66. The last question to be examined is whether the notices dated 18.10.2013 & 05.02.2014 issued by the respondent could be accepted as notices under Section 21 of the A&C Act.

67. The communication dated 18.10.2013, issued at the instance of the respondent, was in response to the various communications sent by the appellant. The respondent had disputed the appellant’s demands for refund of the amount of ₹20 lacs and also claimed that the appellant was entitled to pay 25% of the plant’s cost quantified at USD 235,000 in addition to ₹50 lacs as damages for loss. However, the said notice did not call upon the appellant to pay the said amount. The concluding part of the said notice reads as under:- “Under the circumstances, my aforesaid client finally client call upon you to take note all above facts and to refrain from resorting to illegal and unwarranted correspondence which are baseless and misconceived and also desist from advancing illegal threats in the form of correspondent/email henceforth, failing which my aforesaid client shall be constrained to initiate appropriate legal proceedings against you in the competent court of jurisdiction, entirely at your cost, risk and consequences. Copy retained.”

68. It is apparent from the above that the respondent had not called upon the appellant to refer his counter-claim to arbitration. It had merely stated that in the event the appellant did not desist from advancing illegal threats in the form of correspondence, the respondent would be constrained to initiate appropriate legal proceedings in “the competent court of jurisdiction.”

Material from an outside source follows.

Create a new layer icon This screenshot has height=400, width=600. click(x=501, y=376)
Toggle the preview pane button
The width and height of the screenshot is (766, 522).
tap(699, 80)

69. The notice dated 05.02.2014 was in a similar tone except that the respondent now claimed that the appellant was liable to pay a sum of ₹85 lacs towards the cost incurred for manufacturing the plant as well as the compensation for the loss suffered. Further, the appellant was also called upon to pay the said amount within a period of 15 days of the said notice, failing which the respondent would initiate legal proceedings.

70. It is material to note that none of the two notices referred to above included a request that the disputes, relating to the claims mentioned by the respondent, be referred to arbitration. Plainly, none of the two notices can be considered as a request to refer the disputes to arbitration. The contents of the said communication do not comply with the fundamental requirement of Section 21 of the A&C Act. The conclusion of the learned Commercial Court that the said notices/communications could be considered as notices under Section 21 of the A&C Act is, ex-facie, erroneous.

71. In view of the above, the appeal is allowed. The impugned award as well as the impugned order are set aside.

72. The parties are left to bear their own costs.